**Source passage**

========

Scooby Dooby Doo, What Happened To You?
This Scooby-Doo costume is worse than any of the disguises the bad guys wore in the TV show.
If this costume is a lesson in anything, it’s that if mom says, “let’s make a giant paper mâché dog head” you should shut down that idea as fast as you can.
It Was Just An Excuse To Walk Around Eating Pastries All Night
This Pillsbury Dough-Boy costume is quick, easy, and terrifying, but it comes with an added bonus of getting to walk around eating cinnamon buns.
I love a good Pillsbury crescent roll just as much as the next person, but I would have never thought to take my love of pastries and turn it into a costume. This kid is a next-level genius.
Dressing As A Lamb Chop Is A Halloween Classic, Right?
You have to hand it to kids, they have some crazy imaginations. While most of them want to be a superhero or ballerina, you’ll get the odd one who insists on going out as something strange like Lamb Chop.
I can only imagine what type of drama those blood-red gloves stirred up with the vegetarians in the neighborhood.
If you thought a Lamb Chop costume was unique, just wait until you see how one girl’s sweet vision turned out to be very scary.

========

**Data segment**
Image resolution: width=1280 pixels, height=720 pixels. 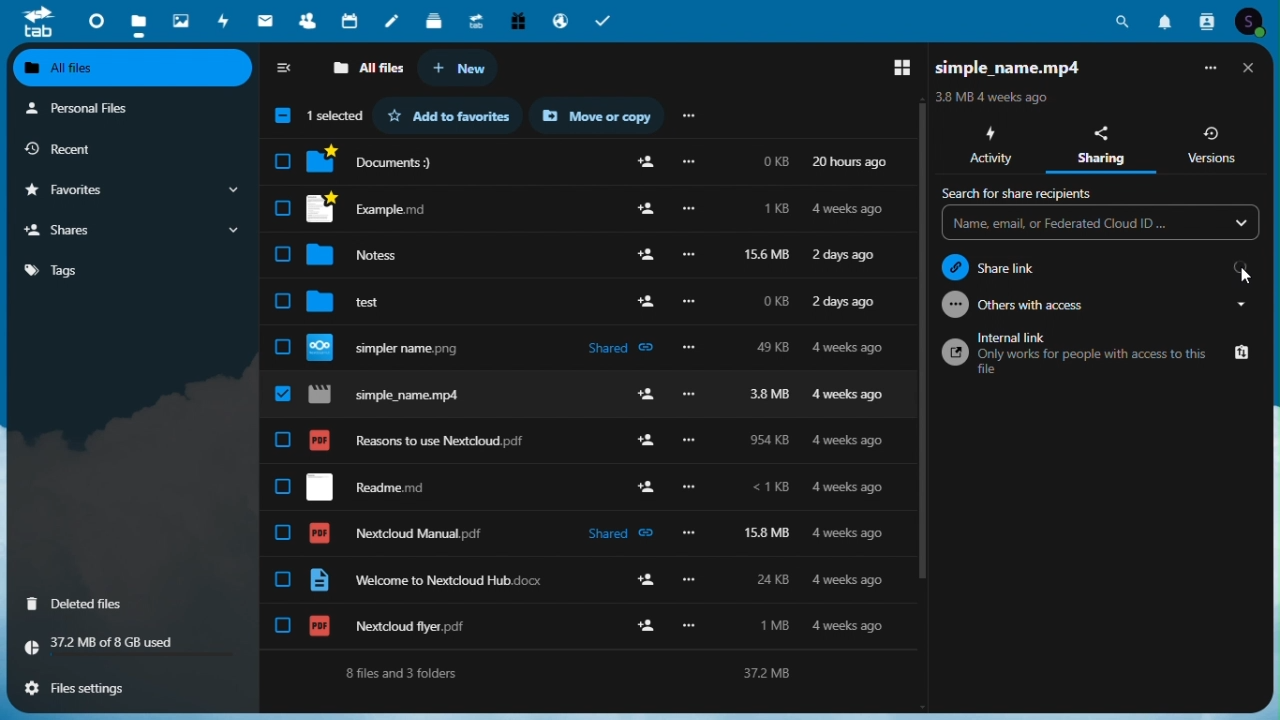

========

**Prompt**
Carry the passage on homemade Halloween costumes forward, beginning right after its final sentence. The data has no connection to the passage about homemade Halloween costumes.

**Final answer**
Spiderman Meets Leatherface
This homemade Spider-Man costume actually isn’t the worst from the neck down. But, for some strange reason, this kid’s parent decided Spider-Man needed to look a little more like a serial killer, so they added the mask.
When you buy a superhero costume, kids rip off the mask within 10 seconds anyways. Next time, just avoid it entirely.
RIP To Every Parent In The ’90s Who Had To Make A Beanie Baby Costume
Beanie Babies were all the rage in the late ’90s. If you wanted to be the coolest kid on the block, you convinced your parents to make you a homemade Beanie Baby costume complete with collectors tag.
Unfortunately, most Beanie Baby costumes ended up looking less like cuddly bears, and more like terrifying, life-size rats.
Why Did Her Parents Let This Happen?
Usually, a kid will go to their parent with a crazy costume idea, and it’s up to the parent if they want to DIY the costume. This girl skipped the part where she asks mom or dad, and just went straight to making it herself.
That decision was her biggest mistake because now she looks like a demonic piece of chewed bubblegum.
The next costume was inspired by a toy that already gave us nightmares.
It’s Like A Furby Met An Ewok
This girl is probably the only kid in the world who liked their Furby enough to dress up as one for Halloween.
Did anyone out there actually enjoy their Furby? They were cool at the time, but they were super creepy. Mine would turn on in the middle of the night and start talking, which is probably why I slept with the lights on for years.
We Should Agree To Leave The California Raisins In Claymation
Let’s all have a moment of silence for one of the greatest rhythm and blues group of all time: The California Raisins. The claymation commercial was so popular that they even sold a Halloween costume.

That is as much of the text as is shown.